Saved entries:
★ ★ ★ ★ ★

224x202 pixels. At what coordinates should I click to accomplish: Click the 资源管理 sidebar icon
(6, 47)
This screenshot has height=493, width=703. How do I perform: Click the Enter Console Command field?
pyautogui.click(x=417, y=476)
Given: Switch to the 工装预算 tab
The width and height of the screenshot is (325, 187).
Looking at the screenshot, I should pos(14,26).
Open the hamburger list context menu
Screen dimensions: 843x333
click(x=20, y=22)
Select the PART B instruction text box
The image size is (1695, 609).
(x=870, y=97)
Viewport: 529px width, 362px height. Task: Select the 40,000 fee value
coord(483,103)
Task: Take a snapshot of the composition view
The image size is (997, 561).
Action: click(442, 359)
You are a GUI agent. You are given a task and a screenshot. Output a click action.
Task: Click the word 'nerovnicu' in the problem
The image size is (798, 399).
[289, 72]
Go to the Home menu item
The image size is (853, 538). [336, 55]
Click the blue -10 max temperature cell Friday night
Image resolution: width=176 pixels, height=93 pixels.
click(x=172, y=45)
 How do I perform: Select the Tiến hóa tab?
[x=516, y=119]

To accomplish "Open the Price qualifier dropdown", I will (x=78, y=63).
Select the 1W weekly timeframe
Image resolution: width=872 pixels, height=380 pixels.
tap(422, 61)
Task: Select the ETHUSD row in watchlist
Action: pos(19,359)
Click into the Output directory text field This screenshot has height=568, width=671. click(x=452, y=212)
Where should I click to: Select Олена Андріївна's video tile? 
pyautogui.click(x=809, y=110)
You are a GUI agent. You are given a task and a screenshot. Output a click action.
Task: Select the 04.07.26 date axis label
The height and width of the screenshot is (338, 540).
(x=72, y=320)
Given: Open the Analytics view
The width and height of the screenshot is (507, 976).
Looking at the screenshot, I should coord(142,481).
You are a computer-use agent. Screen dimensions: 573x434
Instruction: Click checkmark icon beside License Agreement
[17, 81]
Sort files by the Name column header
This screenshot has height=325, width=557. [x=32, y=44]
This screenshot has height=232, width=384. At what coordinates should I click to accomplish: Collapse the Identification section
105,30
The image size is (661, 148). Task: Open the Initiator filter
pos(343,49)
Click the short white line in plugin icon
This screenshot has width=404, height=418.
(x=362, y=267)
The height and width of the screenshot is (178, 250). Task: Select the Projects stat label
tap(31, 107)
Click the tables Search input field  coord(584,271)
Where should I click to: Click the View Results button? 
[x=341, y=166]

★ ★ ★ ★ ★

Assignment — Please print exactly the lines from the one containing "Where should I click to: Click" through the last line of the records, both included, and nothing else.

Task response —
Where should I click to: Click the View Results button? 
[x=341, y=166]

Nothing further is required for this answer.